The second strategy Congress could take--expanding ERISA's preemption to all plans--would have very different consequences. Eliminating state mandates would actually lower insurance costs for most small firms since insurers would be able to offer plans that cover only the most essential services--plans more affordable than those available today. More small firms would offer insurance as a result. In one study Jon Gable and I found that in the mid-1980s state mandates across the entire country accounted for at least a fifth of noncoverage among small businesses. Thus, eliminating mandates might spur significant numbers to offer health benefits. Several other studies also suggest that small firms would respond by newly offering coverage, thereby reducing the number of employed uninsured in this country. With lower insurance costs, small firms would be able to compete more effectively with large firms in the labor market. Finally, insurance regulation would be greatly simplified for all concerned. The current fifty sets of often conflicting state coverage rules would be replaced by a single federal set enacted by Congress.

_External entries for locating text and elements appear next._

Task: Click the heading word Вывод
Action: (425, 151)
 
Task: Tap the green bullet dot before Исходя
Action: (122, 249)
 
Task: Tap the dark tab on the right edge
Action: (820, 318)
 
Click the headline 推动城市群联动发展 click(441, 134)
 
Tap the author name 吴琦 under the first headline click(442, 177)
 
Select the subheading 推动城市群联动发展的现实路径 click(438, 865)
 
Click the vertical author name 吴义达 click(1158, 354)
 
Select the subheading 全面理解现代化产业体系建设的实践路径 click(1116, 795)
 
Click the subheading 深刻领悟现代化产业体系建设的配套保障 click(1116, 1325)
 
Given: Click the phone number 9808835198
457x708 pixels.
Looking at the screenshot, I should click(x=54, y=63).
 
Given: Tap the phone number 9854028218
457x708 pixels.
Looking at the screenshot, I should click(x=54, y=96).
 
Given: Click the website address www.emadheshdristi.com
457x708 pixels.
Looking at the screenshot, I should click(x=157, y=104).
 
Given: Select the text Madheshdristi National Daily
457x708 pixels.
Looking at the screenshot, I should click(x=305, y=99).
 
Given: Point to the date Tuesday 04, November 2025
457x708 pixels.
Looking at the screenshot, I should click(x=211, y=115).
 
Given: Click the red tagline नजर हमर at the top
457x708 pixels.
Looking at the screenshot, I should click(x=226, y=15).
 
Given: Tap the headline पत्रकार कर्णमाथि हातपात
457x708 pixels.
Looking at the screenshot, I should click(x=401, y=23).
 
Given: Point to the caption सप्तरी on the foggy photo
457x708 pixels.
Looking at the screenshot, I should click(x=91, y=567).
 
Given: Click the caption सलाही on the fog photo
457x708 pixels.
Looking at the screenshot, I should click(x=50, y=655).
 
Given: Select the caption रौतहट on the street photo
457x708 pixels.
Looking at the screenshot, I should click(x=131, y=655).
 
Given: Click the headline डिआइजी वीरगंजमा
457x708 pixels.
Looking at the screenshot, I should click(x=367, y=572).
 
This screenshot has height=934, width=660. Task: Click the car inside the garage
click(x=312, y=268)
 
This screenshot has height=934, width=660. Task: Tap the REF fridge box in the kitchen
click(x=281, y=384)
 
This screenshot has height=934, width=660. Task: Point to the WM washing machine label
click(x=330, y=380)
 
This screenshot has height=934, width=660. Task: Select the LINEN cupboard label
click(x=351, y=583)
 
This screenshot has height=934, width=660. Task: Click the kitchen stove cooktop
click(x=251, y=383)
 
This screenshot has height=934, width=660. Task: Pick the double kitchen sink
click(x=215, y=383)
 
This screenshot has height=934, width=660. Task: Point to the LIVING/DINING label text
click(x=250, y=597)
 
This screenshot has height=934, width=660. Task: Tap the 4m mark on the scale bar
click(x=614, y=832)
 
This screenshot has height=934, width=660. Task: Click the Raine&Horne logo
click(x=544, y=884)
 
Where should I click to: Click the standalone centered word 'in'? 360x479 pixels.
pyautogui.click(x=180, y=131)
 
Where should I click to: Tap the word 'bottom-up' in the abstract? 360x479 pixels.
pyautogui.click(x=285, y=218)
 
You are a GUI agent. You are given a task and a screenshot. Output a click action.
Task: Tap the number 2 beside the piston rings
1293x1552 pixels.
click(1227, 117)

Although both approaches to ERISA would achieve equity in the regulation of group health insurance, only the second has the potential to improve efficiency in that market. Whether equity and efficiency should be the goals of public policy in health care is a question that ultimately depends on the values of our elected representatives.
Gabel, J.R. and Jensen, G.A. "The Price of State-Mandated Benefits." Inquiry, Vol. 26 (1989).
Jensen, G.A. "Regulating the Content of Health Plans" in R. Helmes, ed., American Health Policy: Critical Issues for Reform. Washington, D.C.: AEI Press, 1993.